A program offered for free, after school, on a volunteer basis, at the elementary they attended was designed for this current issue, IMO. The principal at the time started an after school club that focused on being healthy and active, and through teacher and parent volunteers, held sport and game activities several times a week, and walked through the neighborhood in a group when school got out.
They promoted healthy activity, and eating healthy, and the kids seemed to enjoy it and benefit from it.
I have my own reservations about NCLB and how it trickles down, but it is an unfunded federal mandate.
The one thing I would most disagree with on the main post is the idea that you seem to be putting forth that the sports facilities attached to each school are a “land grab”, and would only be fully utilized if this new mandate were enacted.
Please don’t forget that each public school we have is a colocated rec facility. We are blessed to have some wonderful youth sports leagues down here now, that provide an opportunity for kids who just want to play an alternative to the highly competitive school teams.
My son played basketball and football for several years in these leagues, and they practiced and played on a variety of school gyms and fields. The facilities are not restricted exclusively to the school teams, and a lot of kids benefit from that parks and rec component to their use.
That said, I am glad the Governor took the action he did.
It is my responsibility to provide good nutrition for my own kids, to teach them as best I can to make healthy choices, and to encourage them to find fun physical exercise that suits their individual needs.
And as my daughter proves to me, even if she never found an organized sport that was her cup of tea, and rejoiced when she aged out of mandated PE, it doesn’t cost a cent for her to have a regular healthy activity: the great outdoors is right there, waiting to be walked around in for miles at a time.
I agree, wholeheartedly. Another thing that the lack of physical education in schools does is create a de facto “class divide” among the student body between those who participate in team sports, and those who do not.
Let me be clear, I truly despised gym class growing up. And the 10 year old me is cheering the failure of this legislation. That being said, more mature reflection tells me that there were benfits to it that I did not understand at the time, but are clear now.
Now, if we had year-round school, perhaps we could have ways of integrating physical education without impacting classroom time, but that’s a different conversation.

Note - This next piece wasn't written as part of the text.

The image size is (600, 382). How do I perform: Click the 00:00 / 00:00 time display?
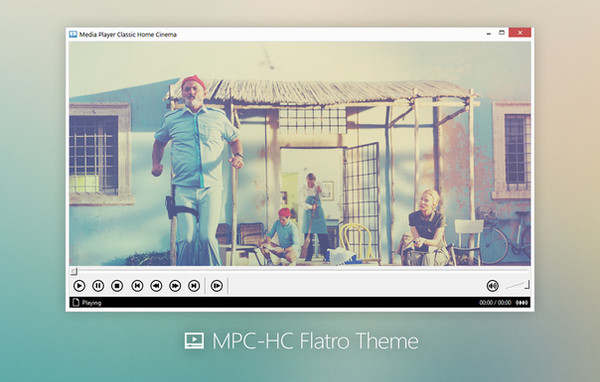point(495,303)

That’s true – the broad brush of the “childhood obesity” context both erases the fact that fit bodies don’t all look the same and the many, many other benefits of regular exercise unrelated to body mass index. One that I didn’t mention is that girls who are physically fit and/or participate in sports (it’s not clear whether these are confounded) are less likely to tolerate abusive dating relationships.
At any rate, it’s framed this way because that’s the way the bill and the professional medical associations supporting the bill framed it – around childhood obesity. That doesn’t mean there isn’t more to the story, and thank you for pointing it out.
The point is, exercise is objectively good, for everyone, and something that should be affirmatively taught. End of report.
I agree that we need to have more exercise time and less faux food in the schools, but can we please have this conversation without bringing the “obesity epidemic” into it?
Exercise has been proven to be helpful in the learning process, in controlling ADHD behaviors, and many other things. None of which is related to obesity.
There are also many people who are fit and fat, and many more people, like a younger me, who could eat nothing but sugary, fatty stuff and not gain weight, but who could not, by any definition, have been considered “fit”.
Exercise is objectively good. Real food that is as unprocessed as possible is objectively good. Can we talk about McDonnell’s veto in that context, please?